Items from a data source
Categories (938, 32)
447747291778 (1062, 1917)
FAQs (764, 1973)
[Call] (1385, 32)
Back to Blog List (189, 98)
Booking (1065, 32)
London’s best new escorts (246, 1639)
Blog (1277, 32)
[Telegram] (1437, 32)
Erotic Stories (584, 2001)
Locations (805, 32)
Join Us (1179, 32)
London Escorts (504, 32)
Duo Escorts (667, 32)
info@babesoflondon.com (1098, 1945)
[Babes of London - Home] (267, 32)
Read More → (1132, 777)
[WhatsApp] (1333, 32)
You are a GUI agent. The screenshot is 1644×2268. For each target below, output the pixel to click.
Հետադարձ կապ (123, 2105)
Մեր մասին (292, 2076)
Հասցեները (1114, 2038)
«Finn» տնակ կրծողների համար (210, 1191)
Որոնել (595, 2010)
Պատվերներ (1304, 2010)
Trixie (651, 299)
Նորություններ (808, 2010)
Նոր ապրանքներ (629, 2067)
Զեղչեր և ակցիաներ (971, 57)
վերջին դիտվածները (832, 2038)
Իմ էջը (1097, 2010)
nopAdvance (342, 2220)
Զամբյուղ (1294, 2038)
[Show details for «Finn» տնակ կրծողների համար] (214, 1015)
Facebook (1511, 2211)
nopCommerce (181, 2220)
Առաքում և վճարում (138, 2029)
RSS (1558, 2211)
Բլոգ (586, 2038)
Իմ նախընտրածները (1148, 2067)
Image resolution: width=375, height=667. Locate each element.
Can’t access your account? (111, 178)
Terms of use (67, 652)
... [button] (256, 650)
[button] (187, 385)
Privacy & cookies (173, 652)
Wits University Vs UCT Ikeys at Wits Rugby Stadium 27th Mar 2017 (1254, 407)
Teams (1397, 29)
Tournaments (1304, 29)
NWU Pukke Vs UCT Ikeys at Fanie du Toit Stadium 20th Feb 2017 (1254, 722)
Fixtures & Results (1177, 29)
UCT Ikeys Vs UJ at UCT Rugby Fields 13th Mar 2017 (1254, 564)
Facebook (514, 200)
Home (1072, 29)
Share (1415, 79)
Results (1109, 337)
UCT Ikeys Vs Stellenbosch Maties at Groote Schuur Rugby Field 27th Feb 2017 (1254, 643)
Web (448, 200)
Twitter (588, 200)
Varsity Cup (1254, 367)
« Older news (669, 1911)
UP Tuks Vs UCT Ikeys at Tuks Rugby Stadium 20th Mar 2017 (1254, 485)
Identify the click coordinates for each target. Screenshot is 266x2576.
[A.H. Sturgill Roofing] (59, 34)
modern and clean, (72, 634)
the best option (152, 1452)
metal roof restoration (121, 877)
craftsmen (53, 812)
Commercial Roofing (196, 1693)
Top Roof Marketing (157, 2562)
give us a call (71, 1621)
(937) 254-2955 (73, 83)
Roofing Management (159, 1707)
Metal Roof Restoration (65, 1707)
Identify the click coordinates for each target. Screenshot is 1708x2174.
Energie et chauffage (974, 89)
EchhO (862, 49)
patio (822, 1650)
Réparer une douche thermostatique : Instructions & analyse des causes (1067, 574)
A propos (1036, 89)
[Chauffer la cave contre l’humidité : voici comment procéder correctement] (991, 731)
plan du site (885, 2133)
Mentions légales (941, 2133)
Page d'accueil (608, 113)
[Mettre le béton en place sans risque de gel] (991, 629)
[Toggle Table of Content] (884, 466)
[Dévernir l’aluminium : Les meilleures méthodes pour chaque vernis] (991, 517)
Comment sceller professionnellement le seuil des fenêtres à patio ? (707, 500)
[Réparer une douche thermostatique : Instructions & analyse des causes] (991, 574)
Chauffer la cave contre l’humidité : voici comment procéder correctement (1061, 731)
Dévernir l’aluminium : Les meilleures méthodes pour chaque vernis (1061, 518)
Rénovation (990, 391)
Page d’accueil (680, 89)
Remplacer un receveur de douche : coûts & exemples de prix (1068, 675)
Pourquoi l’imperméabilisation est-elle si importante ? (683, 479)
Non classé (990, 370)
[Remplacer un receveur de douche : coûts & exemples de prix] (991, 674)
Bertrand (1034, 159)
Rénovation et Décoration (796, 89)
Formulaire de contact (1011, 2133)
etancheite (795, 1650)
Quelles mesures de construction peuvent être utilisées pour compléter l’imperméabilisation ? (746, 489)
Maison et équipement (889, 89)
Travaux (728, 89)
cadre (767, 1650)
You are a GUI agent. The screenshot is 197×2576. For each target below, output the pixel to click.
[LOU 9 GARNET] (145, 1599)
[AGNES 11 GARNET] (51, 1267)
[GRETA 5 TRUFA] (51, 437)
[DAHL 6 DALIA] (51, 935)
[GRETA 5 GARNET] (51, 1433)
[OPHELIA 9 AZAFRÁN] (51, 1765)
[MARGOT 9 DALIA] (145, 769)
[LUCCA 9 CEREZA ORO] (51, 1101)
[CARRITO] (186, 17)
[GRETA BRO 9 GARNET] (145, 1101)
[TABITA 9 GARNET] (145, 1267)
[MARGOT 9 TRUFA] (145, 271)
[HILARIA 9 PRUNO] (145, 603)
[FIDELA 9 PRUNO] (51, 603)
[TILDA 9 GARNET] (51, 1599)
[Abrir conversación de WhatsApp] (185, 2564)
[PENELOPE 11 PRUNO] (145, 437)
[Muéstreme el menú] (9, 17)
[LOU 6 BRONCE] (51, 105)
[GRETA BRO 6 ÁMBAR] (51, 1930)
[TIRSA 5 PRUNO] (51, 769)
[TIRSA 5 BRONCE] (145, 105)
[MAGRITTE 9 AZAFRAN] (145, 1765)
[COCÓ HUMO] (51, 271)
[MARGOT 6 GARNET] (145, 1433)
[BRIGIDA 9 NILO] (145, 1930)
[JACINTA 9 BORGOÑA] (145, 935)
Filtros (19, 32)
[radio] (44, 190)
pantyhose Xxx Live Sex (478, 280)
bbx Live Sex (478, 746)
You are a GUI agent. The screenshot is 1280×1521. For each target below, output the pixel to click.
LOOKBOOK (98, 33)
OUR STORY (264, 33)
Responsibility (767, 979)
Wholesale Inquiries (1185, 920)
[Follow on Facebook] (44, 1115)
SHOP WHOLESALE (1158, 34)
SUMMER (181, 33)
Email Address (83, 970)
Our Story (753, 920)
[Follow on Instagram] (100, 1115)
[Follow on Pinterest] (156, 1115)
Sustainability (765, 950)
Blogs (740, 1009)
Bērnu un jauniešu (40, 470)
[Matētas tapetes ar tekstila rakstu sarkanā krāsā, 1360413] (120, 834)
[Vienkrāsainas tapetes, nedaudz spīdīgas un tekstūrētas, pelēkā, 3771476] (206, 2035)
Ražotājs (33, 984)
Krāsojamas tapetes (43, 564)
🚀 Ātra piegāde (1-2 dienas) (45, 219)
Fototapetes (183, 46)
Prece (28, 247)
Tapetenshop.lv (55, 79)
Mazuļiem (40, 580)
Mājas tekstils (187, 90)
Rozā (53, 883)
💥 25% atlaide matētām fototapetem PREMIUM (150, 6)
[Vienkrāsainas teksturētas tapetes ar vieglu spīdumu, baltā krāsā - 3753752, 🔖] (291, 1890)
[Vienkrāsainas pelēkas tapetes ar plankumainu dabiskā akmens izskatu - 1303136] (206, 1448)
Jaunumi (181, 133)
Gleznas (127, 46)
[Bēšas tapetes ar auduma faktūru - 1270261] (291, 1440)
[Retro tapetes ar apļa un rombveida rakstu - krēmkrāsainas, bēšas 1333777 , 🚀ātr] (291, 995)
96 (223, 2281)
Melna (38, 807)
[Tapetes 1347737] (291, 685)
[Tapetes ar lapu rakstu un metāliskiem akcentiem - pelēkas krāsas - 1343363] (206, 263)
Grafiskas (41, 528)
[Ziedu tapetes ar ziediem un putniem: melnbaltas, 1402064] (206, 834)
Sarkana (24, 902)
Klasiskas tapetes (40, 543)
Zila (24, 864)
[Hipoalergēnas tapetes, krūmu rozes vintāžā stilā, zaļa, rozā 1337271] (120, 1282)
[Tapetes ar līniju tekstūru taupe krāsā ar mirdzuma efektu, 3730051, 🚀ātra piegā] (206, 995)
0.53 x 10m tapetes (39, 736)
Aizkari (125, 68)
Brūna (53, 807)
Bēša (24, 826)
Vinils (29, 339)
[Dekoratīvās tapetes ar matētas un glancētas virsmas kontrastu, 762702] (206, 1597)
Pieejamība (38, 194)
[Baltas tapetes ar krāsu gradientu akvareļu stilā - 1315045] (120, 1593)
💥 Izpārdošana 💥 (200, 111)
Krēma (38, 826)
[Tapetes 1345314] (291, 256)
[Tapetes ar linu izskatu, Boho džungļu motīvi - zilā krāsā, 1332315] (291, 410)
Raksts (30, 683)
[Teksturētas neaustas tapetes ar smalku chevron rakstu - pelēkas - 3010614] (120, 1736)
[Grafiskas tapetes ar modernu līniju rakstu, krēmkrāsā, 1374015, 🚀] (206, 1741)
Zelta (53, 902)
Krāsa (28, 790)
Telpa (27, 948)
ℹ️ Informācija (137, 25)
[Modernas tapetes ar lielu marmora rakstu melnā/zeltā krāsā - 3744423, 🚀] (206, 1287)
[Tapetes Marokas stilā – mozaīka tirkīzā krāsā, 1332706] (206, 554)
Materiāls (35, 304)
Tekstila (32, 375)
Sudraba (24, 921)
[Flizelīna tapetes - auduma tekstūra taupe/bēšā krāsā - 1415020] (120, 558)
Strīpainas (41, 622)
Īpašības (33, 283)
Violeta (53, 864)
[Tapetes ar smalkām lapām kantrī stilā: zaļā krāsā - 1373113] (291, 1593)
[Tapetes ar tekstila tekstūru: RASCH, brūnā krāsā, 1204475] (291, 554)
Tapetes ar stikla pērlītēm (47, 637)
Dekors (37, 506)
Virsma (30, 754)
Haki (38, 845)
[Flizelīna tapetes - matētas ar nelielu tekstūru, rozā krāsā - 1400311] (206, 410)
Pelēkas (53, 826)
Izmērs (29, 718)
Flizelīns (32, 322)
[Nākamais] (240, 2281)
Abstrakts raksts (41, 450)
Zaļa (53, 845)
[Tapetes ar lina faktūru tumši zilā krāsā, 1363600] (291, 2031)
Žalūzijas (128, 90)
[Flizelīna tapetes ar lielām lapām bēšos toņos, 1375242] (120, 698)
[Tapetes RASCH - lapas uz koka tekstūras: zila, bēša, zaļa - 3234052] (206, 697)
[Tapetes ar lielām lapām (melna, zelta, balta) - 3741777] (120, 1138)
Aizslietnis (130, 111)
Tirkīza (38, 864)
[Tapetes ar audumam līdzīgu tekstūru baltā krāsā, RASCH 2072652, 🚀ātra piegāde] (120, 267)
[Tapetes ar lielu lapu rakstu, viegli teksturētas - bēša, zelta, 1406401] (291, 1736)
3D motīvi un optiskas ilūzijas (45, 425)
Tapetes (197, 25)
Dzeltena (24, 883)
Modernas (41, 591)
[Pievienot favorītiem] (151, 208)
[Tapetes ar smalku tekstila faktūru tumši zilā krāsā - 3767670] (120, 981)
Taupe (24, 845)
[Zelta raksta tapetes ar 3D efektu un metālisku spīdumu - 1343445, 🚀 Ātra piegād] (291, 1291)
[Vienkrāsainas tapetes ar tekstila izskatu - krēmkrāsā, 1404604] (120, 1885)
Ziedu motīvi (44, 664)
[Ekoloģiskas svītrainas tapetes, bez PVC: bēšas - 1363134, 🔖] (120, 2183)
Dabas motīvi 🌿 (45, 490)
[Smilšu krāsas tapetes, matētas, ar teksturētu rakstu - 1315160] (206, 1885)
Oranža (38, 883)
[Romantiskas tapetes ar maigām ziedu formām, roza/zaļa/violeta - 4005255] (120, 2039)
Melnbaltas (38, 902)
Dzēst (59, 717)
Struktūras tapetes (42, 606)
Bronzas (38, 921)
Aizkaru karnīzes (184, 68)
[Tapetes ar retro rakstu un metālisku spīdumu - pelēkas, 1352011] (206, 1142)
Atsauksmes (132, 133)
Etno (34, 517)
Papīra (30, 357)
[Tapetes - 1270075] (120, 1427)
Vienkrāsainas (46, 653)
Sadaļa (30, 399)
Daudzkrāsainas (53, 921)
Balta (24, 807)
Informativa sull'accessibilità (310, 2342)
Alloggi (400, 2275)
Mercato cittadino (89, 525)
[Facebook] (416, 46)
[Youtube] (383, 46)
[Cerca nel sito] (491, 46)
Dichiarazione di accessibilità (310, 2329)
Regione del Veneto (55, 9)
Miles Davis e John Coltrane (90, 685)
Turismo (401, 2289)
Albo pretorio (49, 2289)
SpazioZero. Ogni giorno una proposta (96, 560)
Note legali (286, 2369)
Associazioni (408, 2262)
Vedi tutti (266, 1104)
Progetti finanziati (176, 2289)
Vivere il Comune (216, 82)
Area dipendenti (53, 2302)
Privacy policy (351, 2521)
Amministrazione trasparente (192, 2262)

▸ **What is expected**: Give the number of lines in the entries that contain the word "smalku", with no other text.

▸ **Response area**: 2